The Most Hauned Places in Cheshire East
Along with Nantwich and Holmes Chapel, we have been urged to briefly write about our most recent visit to the Edge.
We have been to this location many times. Alderley Edge boasts that it is one of the most affluent areas of country. However, this need not concern us here.
Alderley Edge has a few reasonable hotels (e.g., the Wizard’s Thatch), public houses, restaurants, and even a prized chip shop (much cheaper to take food out than eat in). All of which are best experienced first hand. So, even a cursory preview would not suffice here.
The De Trafford Arms and The Wizard of the Edge seem to be the most notable public houses. Seemingly, neither of which have any reported ghosts. We did ask at the time; albeit both are busy in the Summer months.

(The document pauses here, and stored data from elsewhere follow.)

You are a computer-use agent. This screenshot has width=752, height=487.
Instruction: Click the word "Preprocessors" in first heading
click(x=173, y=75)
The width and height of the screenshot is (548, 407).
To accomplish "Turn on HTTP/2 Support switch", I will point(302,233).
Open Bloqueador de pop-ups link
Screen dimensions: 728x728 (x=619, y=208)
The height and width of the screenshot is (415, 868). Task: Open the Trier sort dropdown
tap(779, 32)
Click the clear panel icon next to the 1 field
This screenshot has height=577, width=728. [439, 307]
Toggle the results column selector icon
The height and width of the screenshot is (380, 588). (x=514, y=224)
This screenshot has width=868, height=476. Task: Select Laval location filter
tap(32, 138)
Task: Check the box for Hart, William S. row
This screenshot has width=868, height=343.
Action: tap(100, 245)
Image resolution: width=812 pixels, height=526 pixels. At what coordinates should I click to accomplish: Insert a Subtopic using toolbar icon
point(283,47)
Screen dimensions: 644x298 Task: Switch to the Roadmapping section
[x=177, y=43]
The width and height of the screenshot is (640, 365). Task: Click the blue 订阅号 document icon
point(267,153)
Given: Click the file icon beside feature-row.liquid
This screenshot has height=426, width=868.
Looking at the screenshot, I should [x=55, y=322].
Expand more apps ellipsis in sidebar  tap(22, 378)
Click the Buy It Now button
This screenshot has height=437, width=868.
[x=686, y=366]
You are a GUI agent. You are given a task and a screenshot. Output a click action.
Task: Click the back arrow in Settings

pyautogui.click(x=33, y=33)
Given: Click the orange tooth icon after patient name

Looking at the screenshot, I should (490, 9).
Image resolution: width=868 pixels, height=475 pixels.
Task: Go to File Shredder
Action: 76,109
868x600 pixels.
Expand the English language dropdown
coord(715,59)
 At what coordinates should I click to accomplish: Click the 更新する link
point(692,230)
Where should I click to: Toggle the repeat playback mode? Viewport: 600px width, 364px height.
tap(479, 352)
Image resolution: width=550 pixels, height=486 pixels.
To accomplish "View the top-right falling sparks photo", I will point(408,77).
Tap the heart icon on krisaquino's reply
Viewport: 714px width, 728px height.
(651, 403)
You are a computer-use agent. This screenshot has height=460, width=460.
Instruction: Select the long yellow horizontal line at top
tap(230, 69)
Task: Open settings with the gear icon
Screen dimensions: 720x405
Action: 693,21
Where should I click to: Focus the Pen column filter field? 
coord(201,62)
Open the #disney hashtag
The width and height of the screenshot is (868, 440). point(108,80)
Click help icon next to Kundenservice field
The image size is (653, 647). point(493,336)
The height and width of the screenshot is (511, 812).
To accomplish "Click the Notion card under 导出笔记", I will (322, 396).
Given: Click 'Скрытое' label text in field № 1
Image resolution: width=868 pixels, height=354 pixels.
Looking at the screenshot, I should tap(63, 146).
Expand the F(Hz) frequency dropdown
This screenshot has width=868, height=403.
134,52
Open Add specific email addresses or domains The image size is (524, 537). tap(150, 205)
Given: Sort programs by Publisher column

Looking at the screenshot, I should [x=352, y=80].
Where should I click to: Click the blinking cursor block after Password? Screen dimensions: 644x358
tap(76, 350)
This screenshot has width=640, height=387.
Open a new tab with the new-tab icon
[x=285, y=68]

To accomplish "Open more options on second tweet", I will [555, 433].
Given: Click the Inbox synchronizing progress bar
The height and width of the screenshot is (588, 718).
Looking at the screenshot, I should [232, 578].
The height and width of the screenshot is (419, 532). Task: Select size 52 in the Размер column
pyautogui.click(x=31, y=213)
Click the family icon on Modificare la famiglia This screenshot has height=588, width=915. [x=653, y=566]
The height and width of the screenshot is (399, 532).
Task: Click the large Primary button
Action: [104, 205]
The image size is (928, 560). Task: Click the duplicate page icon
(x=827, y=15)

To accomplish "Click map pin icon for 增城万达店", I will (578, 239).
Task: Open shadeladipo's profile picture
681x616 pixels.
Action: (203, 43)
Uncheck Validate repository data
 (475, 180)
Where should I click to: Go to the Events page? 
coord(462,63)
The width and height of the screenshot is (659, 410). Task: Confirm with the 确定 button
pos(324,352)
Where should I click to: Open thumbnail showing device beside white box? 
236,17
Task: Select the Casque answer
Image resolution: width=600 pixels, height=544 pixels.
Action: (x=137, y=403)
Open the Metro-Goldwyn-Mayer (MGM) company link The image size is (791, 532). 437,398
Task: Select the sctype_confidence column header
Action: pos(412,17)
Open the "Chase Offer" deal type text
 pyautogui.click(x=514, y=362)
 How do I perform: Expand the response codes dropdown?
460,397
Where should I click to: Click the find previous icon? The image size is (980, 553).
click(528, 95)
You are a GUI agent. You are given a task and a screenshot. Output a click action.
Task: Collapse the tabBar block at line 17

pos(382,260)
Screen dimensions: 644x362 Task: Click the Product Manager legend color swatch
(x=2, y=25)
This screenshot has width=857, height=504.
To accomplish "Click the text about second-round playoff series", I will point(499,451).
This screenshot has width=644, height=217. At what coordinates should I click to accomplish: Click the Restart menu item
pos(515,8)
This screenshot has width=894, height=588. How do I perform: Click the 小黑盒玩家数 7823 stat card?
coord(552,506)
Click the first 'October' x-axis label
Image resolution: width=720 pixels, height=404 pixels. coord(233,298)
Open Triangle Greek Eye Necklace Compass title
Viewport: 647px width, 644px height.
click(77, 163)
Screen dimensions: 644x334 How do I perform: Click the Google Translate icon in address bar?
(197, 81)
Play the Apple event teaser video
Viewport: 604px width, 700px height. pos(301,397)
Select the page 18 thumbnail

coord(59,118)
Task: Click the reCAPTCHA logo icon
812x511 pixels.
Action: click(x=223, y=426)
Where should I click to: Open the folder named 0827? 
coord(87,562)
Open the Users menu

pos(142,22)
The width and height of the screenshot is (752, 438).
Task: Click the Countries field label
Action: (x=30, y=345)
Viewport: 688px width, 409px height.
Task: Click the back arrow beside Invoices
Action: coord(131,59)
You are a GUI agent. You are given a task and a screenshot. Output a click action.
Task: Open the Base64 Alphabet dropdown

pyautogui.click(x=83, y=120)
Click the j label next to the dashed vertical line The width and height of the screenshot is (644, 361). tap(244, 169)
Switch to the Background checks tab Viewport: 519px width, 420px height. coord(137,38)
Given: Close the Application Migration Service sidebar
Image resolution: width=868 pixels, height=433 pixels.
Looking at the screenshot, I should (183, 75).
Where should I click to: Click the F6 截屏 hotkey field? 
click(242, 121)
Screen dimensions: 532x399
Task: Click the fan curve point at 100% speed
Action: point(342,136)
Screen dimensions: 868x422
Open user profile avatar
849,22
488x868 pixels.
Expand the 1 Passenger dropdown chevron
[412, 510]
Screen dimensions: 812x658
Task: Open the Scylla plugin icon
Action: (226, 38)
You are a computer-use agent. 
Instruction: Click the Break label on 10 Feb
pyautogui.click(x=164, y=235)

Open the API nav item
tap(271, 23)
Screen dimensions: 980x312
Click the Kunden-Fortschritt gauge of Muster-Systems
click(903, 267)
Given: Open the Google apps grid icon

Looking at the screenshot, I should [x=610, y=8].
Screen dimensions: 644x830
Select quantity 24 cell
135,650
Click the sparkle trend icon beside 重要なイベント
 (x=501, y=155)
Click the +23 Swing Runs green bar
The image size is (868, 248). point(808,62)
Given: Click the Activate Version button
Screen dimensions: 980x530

This is not to say that the Edge itself is not embroiled in legend, magic, mystic, and otherworldly activities. Some thirty minutes walk from The De Trafford Arms is the Edge itself. The Edge is the inspiration behind many Alan Garner’s tomes, each of which, worthwhile in their own right. Here, one might find chalky glens, wells, caves, and much more. The view from Castle Point is impressive, whereas from Stormy Point one may even raise the Devil.
Other than the idea that King Arthur lies dormant in one of the caves on the Edge, there are associated legends of Merlin. One such sighting of Merlin includes him walking naked in the grounds near the Wizard public house. The details of this are rather sketchy and possibly the intention of an ignorant by-stander.
The Wizard pub itself sells reasonably priced meals. Some barstaff may need prompting to top-up lacking pints of real ale; others are extremely enthusiastic and get it right first time.
The De Trafford Arms, again a public house, we have visited on several instances, is still rather enticing. The refreshments are varied, in a positive way. It’s all good fun!
The Train Journey from Stockport to Knutsford
We travelled from Stockport slightly after three thirty on the Chester line. We were destined for Knutsford. We could not make seat reservations on the train; it always seems to be the case on that line. Thankfully, there was no seating problem. The whole journey went smoothly.
The Cross Keys
We arrived at Knutsford slightly after 4pm. We got as far as the Cross Keys, as just about everywhere else was closed. The Cross Keys had no hot food available. Apparently, food is only available between noon and 2pm during the week. Thankfully, it had no problem to permit children or consent us eating our sandwiches. Of course, we ordered a few packets of crisps to supplement the sandwich diet.
Drinks were in perfect condition. I espied the typical commercial real ale set-up: Timothy Taylor, Kentish Spitfire, and Bombardier. We had several from this range. The Spitfire was particularly exceptional at £3.20 per pint. It was almost as remarkable as the building itself. We had the chance to sit in an old converted cellar. We have made a handful of visuals available to get an idea of atmosphere.
After several drinks, we decided to find a food outlet. Spice sold little that could be eaten easily outdoors. Waitrose was closed but Coop was open. The Coop often sells hot food and I am partial to Tillington Hills, a Coop cider.
Travelodge Knutsford Tabley
We agreed £10 for a five or so minute taxi ride to Travelodge Knutsford Tabley. This works out at an amazing £120 per hour. At least the drive spoke English and took us to the right hotel. Typically, it was next to a Little Chef. There is a pattern developing here: where the hotel is next to a Little Chef, no additional cutlery is available from reception. One is advised to visit the Little Chef; this hotel was no exception (cf. Adlington Travelodge). It also shares a few other peculiar similarities. A couple of notable parallels are the use of a traditional key as well as a musty smell. Also, when I left my battery charger and batteries (some £20 worth of equipment) at Adlington, the receptionist was far from useful when I enquired several times about it. Other less than helpful Travelodge establishments include one in Blackpool and another in Durham. Nonetheless, Travelodge Knutsford Tabley showed signs of reluctance to help. I will explain:
Unfortunately, there were issues with the sofa bed. It had no mattress; a requisite normally? Even worse, there were noisy children, who appeared to have been left unattended. These were causing a nuisance in the corridor after 9pm in a most obnoxious way, e.g., banging on doors, trying the key in various doors including the room we occupied, etc. The receptionist became defensive when I suggested to him to investigate or ask their guardians to attend to their children. After twenty minutes, he offered to move us. He continually refused to approach those at fault. After we moved, there were no more issues but he did not tackle the root of the problem.